- **SELECTED EXCERPT**:
· · · · · · ·
WSVN -- Jennifer Graham is building a scrapbook.
It's not for a vacation or a trip, but for a journey she never dreamed she would take, living through breast cancer.
Jennifer Graham: "This can't be happening to me. I'm too young for this.
Like many women in their 30s, Jennifer didn't think it could happen to her.
She'd never even had a mammogram.
Jennifer Graham: "I did a self exam, and I felt a lump."
Breast cancer often strikes women before the recommended age to get a mammogram.
Researchers at Duke University think they've come up with a way to detect cancer in women earlier.
Radiologist Martin Tornai
has created a new type of CT scanner that provides a 3-D image of the breast.Traditional mammograms provide only a two-dimensional image.
The biggest selling point, no more uncomfortable squeezing of the breast.
Martin Tornai: "Our first priority is to make sure that patients are going to be comfortable because mammography often turns off a group of women from actually going to get regular screenings."
With this new scanner, the woman lies on her stomach, as a camera swings up and down, encircling the entire breast.
So far, they've found the scanner can detect tumors as small as 5 millimeters in artificial breast models like this.
Martin Tornai: "It's very close to her chest wall, otherwise deep inside of her breast."
Researchers hope the scanner will one day be used for young women at high risk, plus just make the whole process easier for every woman.
Martin Tornai: "The idea is that being able to catch the cancer earlier, you'll be able to do something to potentially cure these women earlier."
Another benefit, the scanner may expose patients to less radiation. Right now this scanner is in a small patient trial at Duke, but, hopefully, one day, it will be in doctors offices.
· · · · · · ·
(Collected data)
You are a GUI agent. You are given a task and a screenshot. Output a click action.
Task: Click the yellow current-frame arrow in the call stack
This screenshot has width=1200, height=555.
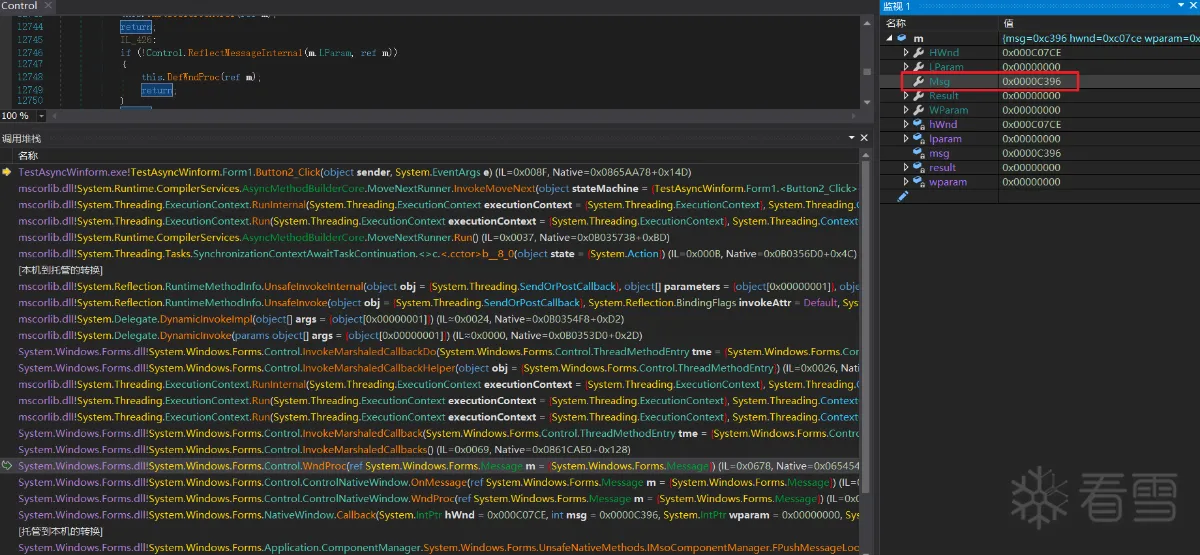click(x=8, y=172)
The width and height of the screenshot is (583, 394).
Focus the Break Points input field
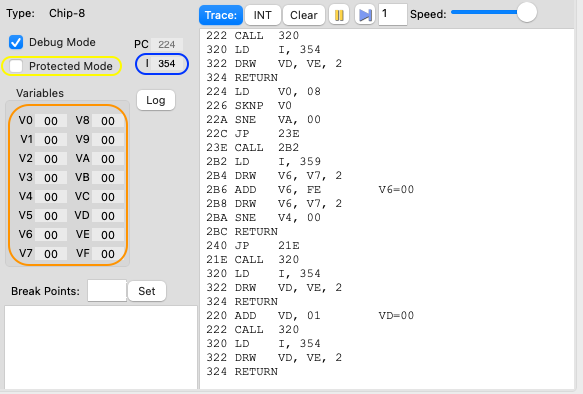point(107,291)
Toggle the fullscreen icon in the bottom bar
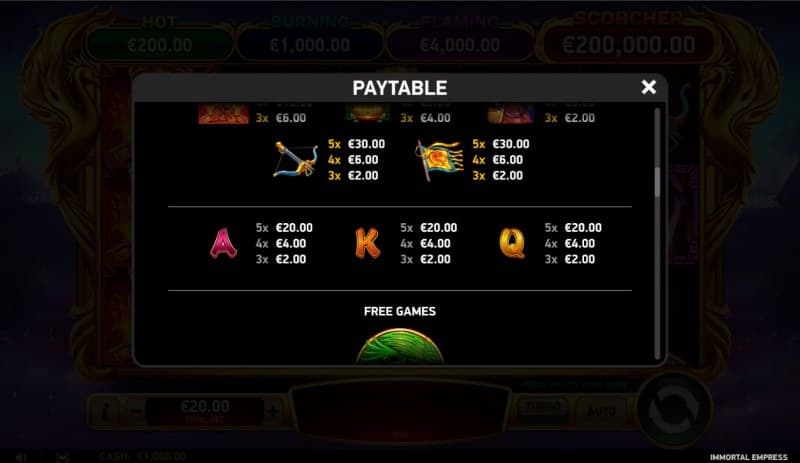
· · · · · · ·
- **TASK OBJECTIVE**: According to the news report above about the new breast scanner, how small a tumor has the scanner been able to detect in artificial breast models?

- **RESULT FOR THIS TASK**: As small as 5 millimeters.